_INSTRUCTIONS FOR THE TASK:_
Write out all of the data again, exactly as it reads.

_MATERIAL PROVIDED:_

★ ★ ★

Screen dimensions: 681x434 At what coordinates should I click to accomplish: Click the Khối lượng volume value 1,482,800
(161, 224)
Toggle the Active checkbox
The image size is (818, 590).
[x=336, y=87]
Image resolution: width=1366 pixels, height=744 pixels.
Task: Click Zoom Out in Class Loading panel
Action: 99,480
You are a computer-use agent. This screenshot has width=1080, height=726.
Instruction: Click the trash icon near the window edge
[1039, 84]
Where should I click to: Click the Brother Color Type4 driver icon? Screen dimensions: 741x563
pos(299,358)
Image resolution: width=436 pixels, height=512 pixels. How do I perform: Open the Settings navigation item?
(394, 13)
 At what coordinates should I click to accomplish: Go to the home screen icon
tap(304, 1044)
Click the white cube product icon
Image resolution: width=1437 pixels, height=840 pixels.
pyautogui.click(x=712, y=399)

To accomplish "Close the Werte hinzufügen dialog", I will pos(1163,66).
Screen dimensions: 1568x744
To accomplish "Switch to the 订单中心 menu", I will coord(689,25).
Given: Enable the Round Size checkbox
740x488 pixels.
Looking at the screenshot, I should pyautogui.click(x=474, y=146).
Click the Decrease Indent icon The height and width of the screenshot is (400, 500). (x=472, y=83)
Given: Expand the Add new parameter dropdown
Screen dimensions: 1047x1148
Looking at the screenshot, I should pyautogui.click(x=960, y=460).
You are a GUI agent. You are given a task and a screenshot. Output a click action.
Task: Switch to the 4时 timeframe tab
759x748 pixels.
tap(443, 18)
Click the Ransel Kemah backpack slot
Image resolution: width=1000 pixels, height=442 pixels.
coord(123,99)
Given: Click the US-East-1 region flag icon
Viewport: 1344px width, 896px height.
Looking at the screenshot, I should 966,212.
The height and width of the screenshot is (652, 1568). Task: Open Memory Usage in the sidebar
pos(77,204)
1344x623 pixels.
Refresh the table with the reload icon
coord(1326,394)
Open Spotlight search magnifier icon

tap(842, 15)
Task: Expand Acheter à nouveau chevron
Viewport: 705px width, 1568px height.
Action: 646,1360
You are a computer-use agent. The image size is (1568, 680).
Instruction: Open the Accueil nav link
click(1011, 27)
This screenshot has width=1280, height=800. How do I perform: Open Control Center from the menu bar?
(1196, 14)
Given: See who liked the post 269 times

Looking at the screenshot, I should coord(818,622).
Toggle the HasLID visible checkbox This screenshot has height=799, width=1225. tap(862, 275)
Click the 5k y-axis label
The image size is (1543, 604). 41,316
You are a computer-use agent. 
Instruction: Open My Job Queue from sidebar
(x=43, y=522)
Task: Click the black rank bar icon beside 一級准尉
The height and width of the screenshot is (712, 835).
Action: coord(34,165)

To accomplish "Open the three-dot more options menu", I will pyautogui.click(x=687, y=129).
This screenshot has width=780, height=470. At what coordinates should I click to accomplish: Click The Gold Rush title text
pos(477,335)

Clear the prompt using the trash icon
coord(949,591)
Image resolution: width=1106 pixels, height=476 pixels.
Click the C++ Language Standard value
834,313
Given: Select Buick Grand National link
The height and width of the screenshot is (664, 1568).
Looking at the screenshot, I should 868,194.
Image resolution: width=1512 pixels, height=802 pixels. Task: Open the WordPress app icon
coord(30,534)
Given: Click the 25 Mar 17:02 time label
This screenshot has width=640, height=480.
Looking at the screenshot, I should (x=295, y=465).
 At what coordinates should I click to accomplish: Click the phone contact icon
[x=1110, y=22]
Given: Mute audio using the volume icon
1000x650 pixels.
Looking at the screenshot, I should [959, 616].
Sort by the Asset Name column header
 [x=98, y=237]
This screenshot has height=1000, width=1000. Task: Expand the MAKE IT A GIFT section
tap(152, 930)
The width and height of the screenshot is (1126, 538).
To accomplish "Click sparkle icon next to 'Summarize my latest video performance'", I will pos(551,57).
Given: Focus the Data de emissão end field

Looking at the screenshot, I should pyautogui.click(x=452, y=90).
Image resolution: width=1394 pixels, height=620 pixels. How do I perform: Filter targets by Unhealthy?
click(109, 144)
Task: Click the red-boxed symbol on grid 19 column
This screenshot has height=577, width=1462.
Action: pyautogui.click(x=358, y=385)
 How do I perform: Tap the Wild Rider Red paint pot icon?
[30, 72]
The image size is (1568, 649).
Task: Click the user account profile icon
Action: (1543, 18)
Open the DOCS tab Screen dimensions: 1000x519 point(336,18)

★ ★ ★

_EXERCISE SOLUTION:_
Screen dimensions: 681x434 At what coordinates should I click to accomplish: Click the Khối lượng volume value 1,482,800
(161, 224)
Toggle the Active checkbox
The image size is (818, 590).
[x=336, y=87]
Image resolution: width=1366 pixels, height=744 pixels.
Task: Click Zoom Out in Class Loading panel
Action: 99,480
You are a computer-use agent. This screenshot has width=1080, height=726.
Instruction: Click the trash icon near the window edge
[1039, 84]
Where should I click to: Click the Brother Color Type4 driver icon? Screen dimensions: 741x563
pos(299,358)
Image resolution: width=436 pixels, height=512 pixels. How do I perform: Open the Settings navigation item?
(394, 13)
 At what coordinates should I click to accomplish: Go to the home screen icon
tap(304, 1044)
Click the white cube product icon
Image resolution: width=1437 pixels, height=840 pixels.
pyautogui.click(x=712, y=399)

To accomplish "Close the Werte hinzufügen dialog", I will pos(1163,66).
Screen dimensions: 1568x744
To accomplish "Switch to the 订单中心 menu", I will coord(689,25).
Given: Enable the Round Size checkbox
740x488 pixels.
Looking at the screenshot, I should pyautogui.click(x=474, y=146).
Click the Decrease Indent icon The height and width of the screenshot is (400, 500). (x=472, y=83)
Given: Expand the Add new parameter dropdown
Screen dimensions: 1047x1148
Looking at the screenshot, I should pyautogui.click(x=960, y=460).
You are a GUI agent. You are given a task and a screenshot. Output a click action.
Task: Switch to the 4时 timeframe tab
759x748 pixels.
tap(443, 18)
Click the Ransel Kemah backpack slot
Image resolution: width=1000 pixels, height=442 pixels.
coord(123,99)
Given: Click the US-East-1 region flag icon
Viewport: 1344px width, 896px height.
Looking at the screenshot, I should 966,212.
The height and width of the screenshot is (652, 1568). Task: Open Memory Usage in the sidebar
pos(77,204)
1344x623 pixels.
Refresh the table with the reload icon
coord(1326,394)
Open Spotlight search magnifier icon

tap(842, 15)
Task: Expand Acheter à nouveau chevron
Viewport: 705px width, 1568px height.
Action: 646,1360
You are a computer-use agent. The image size is (1568, 680).
Instruction: Open the Accueil nav link
click(1011, 27)
This screenshot has width=1280, height=800. How do I perform: Open Control Center from the menu bar?
(1196, 14)
Given: See who liked the post 269 times

Looking at the screenshot, I should coord(818,622).
Toggle the HasLID visible checkbox This screenshot has height=799, width=1225. tap(862, 275)
Click the 5k y-axis label
The image size is (1543, 604). 41,316
You are a computer-use agent. 
Instruction: Open My Job Queue from sidebar
(x=43, y=522)
Task: Click the black rank bar icon beside 一級准尉
The height and width of the screenshot is (712, 835).
Action: coord(34,165)

To accomplish "Open the three-dot more options menu", I will pyautogui.click(x=687, y=129).
This screenshot has width=780, height=470. At what coordinates should I click to accomplish: Click The Gold Rush title text
pos(477,335)

Clear the prompt using the trash icon
coord(949,591)
Image resolution: width=1106 pixels, height=476 pixels.
Click the C++ Language Standard value
834,313
Given: Select Buick Grand National link
The height and width of the screenshot is (664, 1568).
Looking at the screenshot, I should 868,194.
Image resolution: width=1512 pixels, height=802 pixels. Task: Open the WordPress app icon
coord(30,534)
Given: Click the 25 Mar 17:02 time label
This screenshot has width=640, height=480.
Looking at the screenshot, I should (x=295, y=465).
 At what coordinates should I click to accomplish: Click the phone contact icon
[x=1110, y=22]
Given: Mute audio using the volume icon
1000x650 pixels.
Looking at the screenshot, I should [959, 616].
Sort by the Asset Name column header
 [x=98, y=237]
This screenshot has height=1000, width=1000. Task: Expand the MAKE IT A GIFT section
tap(152, 930)
The width and height of the screenshot is (1126, 538).
To accomplish "Click sparkle icon next to 'Summarize my latest video performance'", I will pos(551,57).
Given: Focus the Data de emissão end field

Looking at the screenshot, I should pyautogui.click(x=452, y=90).
Image resolution: width=1394 pixels, height=620 pixels. How do I perform: Filter targets by Unhealthy?
click(109, 144)
Task: Click the red-boxed symbol on grid 19 column
This screenshot has height=577, width=1462.
Action: pyautogui.click(x=358, y=385)
 How do I perform: Tap the Wild Rider Red paint pot icon?
[30, 72]
The image size is (1568, 649).
Task: Click the user account profile icon
Action: (1543, 18)
Open the DOCS tab Screen dimensions: 1000x519 point(336,18)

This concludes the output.